Na mesma entrevista, André Morais lembrou que, apesar de a chuva ter dado tréguas, há questões de saúde pública que têm de ser resolvidas para que pessoas possam retomar a sua vida normal, como a falta de água potável, e riscos que se mantém.
"Agora há outros perigos que se calhar estão ocultos: os terrenos estão bastante sobrecarregados com água, existe ainda objetivamente a possibilidade de desprendimento de massas, ou seja, de solo, queda de infraestruturas, queda de árvores. Por isso, todo o cuidado ainda é muito pouco (...) não podemos baixar a guarda da segurança", notou.
E assim é nas regiões mais afetadas: Centro, Lisboa e Vale do Tejo e Alentejo. Milhares de pessoas continuam sem luz, algumas estão ainda isoladas pela água, a principal autoestrada do país - a A1 - ruiu em Coimbra e vai demorar meses a ficar operacional, centenas de estradas estão partidas, há milhares de casas e negócios destruídos, centenas de feridos, milhões de euros em prejuízos por contabilizar e 16 mortes a lamentar.
Chega e PS pressionam Governo a prolongar calamidade
Entretanto, os dois principais partidos da oposição também já pressionaram o Governo a prolongar a situação de calamidade e que, inclusive, reforce e alargue as medidas de apoio às populações.
A partir de Condeixa-a-Nova, o presidente do Chega, André Ventura, desafiou o Executivo a prolongar, pelo menos até ao final do mês, quer a situação de calamidade, quer a isenção temporária de portagens nos concelhos mais afetados. O apelo foi deixado durante uma visita aos Bombeiros Voluntários locais.
Também esta segunda-feira, o PS entregou no Parlamento um projeto de resolução em que recomenda ao Governo o alargamento, com efeitos retroativos, da declaração de calamidade a concelhos como Alenquer, Arruda dos Vinhos, Azambuja, Sobral de Monte Agraço e municípios da Lezíria do Tejo, bem como uma avaliação do impacto das tempestades nos territórios em situação de contingência.
No documento, os socialistas sublinharam que, apesar de ainda não existir uma quantificação global dos prejuízos, a dimensão e gravidade da catástrofe justificam a adoção de medidas excecionais.
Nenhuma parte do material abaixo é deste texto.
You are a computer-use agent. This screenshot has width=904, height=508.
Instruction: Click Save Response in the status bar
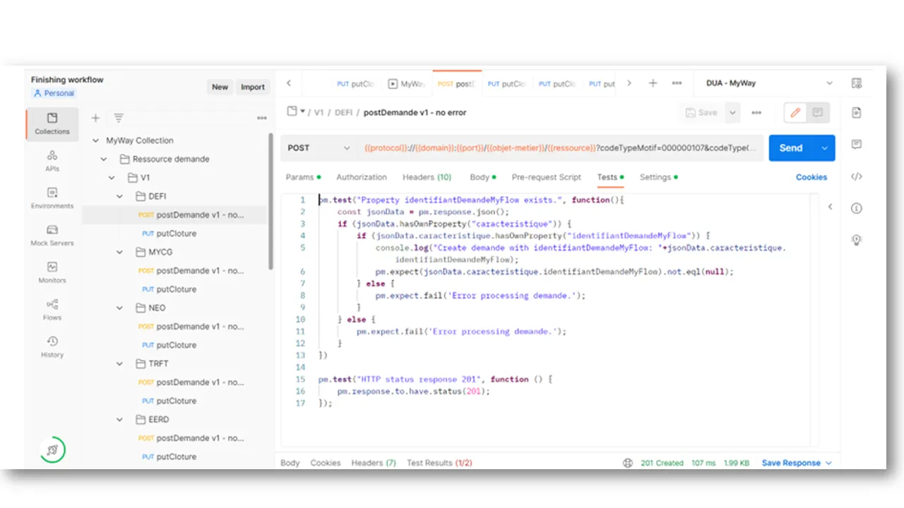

O partido apontou ainda uma “ausência de critério claro” na definição dos concelhos abrangidos pela situação de calamidade.
O projeto, subscrito pelo secretário-geral do PS, José Luís Carneiro, defende um reforço imediato dos mecanismos de apoio financeiro aos municípios, a ativação do fundo de emergência e a elaboração de relatórios técnicos para mapear e priorizar as infraestruturas públicas afetadas.
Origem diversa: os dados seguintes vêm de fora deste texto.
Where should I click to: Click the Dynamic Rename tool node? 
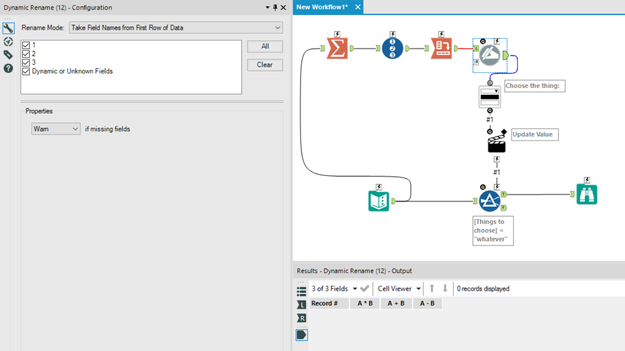489,56
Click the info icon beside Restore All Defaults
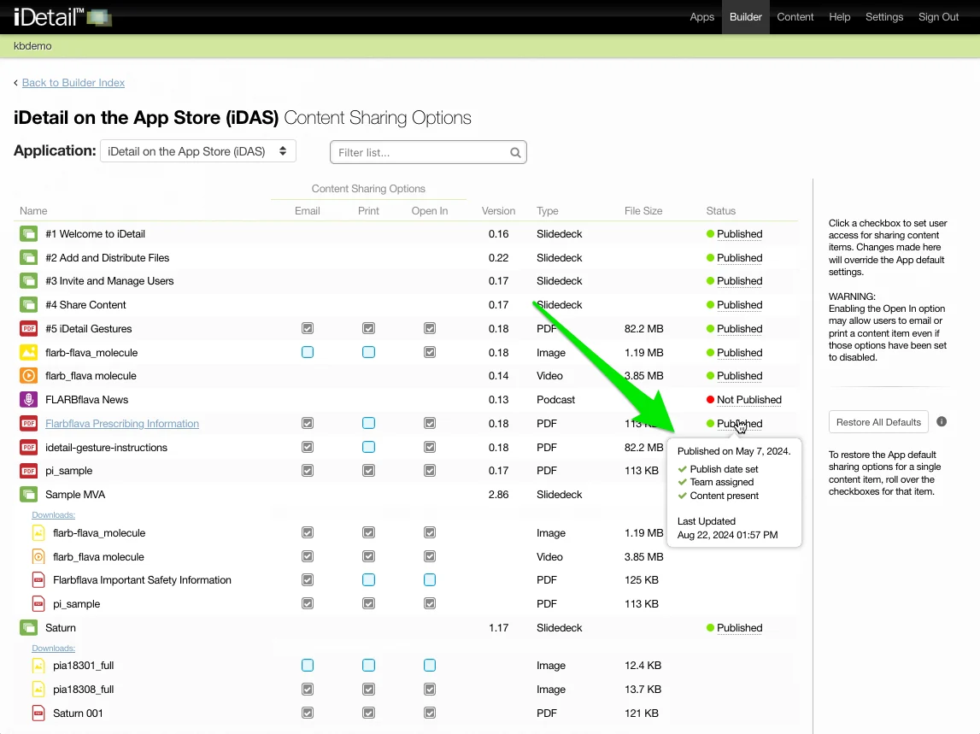This screenshot has width=980, height=734. point(942,422)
Recorde-se que a situação de calamidade é o mais grave de três estados e, de acordo com a legislação "pode ser declarada quando, face à ocorrência ou perigo de ocorrência de acidente grave e/ou de catástrofe, e à sua previsível intensidade, se reconhece a necessidade de adotar medidas de caráter excecional destinadas a prevenir, reagir ou repor a normalidade das condições de vida nas áreas atingidas pelos seus efeitos".